* Start The input *

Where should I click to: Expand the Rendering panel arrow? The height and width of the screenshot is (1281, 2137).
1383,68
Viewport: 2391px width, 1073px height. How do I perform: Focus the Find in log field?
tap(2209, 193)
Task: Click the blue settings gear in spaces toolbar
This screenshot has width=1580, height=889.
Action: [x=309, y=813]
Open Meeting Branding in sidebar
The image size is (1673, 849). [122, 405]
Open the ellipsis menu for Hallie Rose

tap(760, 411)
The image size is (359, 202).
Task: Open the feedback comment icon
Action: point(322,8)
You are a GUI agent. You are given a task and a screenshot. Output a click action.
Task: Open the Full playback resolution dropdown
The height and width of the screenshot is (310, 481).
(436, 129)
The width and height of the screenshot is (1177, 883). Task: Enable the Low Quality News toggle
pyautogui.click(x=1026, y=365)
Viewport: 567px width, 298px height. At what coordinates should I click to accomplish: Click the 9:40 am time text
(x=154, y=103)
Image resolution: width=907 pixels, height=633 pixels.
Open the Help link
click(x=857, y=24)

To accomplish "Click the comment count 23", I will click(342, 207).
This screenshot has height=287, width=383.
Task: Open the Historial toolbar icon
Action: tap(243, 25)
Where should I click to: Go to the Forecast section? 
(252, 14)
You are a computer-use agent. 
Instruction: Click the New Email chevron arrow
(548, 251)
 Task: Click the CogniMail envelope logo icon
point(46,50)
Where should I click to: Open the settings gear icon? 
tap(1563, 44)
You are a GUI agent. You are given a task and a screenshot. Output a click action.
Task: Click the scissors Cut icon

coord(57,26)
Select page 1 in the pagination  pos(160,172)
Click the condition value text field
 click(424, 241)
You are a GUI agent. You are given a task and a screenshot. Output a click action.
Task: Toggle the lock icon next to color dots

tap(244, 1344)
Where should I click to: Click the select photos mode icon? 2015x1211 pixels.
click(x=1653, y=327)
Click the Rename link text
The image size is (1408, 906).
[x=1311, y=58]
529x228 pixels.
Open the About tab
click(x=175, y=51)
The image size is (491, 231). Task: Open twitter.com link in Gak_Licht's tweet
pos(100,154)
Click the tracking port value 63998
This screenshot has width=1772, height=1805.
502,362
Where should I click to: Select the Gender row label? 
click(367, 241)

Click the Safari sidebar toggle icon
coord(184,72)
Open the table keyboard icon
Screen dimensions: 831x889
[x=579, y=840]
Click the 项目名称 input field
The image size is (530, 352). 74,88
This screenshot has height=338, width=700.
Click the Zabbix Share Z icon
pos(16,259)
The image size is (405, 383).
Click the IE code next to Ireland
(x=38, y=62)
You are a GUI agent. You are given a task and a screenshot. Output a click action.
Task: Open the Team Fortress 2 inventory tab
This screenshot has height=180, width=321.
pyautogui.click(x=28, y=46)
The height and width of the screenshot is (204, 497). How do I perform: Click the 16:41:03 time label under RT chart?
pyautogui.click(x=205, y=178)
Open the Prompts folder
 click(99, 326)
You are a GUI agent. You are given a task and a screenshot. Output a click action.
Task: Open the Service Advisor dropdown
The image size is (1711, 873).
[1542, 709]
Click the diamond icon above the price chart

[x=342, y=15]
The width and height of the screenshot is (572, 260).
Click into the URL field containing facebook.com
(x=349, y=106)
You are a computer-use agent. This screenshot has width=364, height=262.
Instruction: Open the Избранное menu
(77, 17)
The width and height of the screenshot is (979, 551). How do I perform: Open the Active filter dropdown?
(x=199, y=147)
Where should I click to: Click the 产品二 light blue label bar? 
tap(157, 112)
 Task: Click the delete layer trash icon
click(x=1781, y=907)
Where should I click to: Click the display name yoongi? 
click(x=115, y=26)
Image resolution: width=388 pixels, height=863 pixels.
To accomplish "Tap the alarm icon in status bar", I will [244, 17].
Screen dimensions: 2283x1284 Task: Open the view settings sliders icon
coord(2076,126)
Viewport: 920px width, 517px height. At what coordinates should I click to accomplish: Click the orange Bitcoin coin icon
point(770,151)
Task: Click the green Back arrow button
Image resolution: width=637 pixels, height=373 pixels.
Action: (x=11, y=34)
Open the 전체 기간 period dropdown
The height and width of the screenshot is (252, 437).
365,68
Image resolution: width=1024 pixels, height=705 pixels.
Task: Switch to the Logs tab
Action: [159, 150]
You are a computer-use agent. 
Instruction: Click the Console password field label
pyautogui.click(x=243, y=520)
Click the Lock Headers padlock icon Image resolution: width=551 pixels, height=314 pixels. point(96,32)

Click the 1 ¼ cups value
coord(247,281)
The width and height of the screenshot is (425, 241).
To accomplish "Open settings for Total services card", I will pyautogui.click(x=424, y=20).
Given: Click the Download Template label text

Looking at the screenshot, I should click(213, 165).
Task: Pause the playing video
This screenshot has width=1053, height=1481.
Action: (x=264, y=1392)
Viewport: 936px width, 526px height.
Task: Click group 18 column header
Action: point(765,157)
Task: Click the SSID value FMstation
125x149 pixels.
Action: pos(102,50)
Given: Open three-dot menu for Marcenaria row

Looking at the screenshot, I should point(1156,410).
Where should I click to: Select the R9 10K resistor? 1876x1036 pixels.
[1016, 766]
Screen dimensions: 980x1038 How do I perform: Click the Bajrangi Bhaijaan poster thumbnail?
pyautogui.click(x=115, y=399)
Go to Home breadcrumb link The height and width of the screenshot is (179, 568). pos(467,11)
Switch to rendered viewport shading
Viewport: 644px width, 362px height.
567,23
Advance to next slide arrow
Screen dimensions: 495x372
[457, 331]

* End The input *

Written task -
Pull out each line of the data above that contains the string "perform". Uppercase and lowercase letters count as different.

Finished answer -
Viewport: 2391px width, 1073px height. How do I perform: Focus the Find in log field?
The height and width of the screenshot is (204, 497). How do I perform: Click the 16:41:03 time label under RT chart?
The width and height of the screenshot is (979, 551). How do I perform: Open the Active filter dropdown?
Screen dimensions: 980x1038 How do I perform: Click the Bajrangi Bhaijaan poster thumbnail?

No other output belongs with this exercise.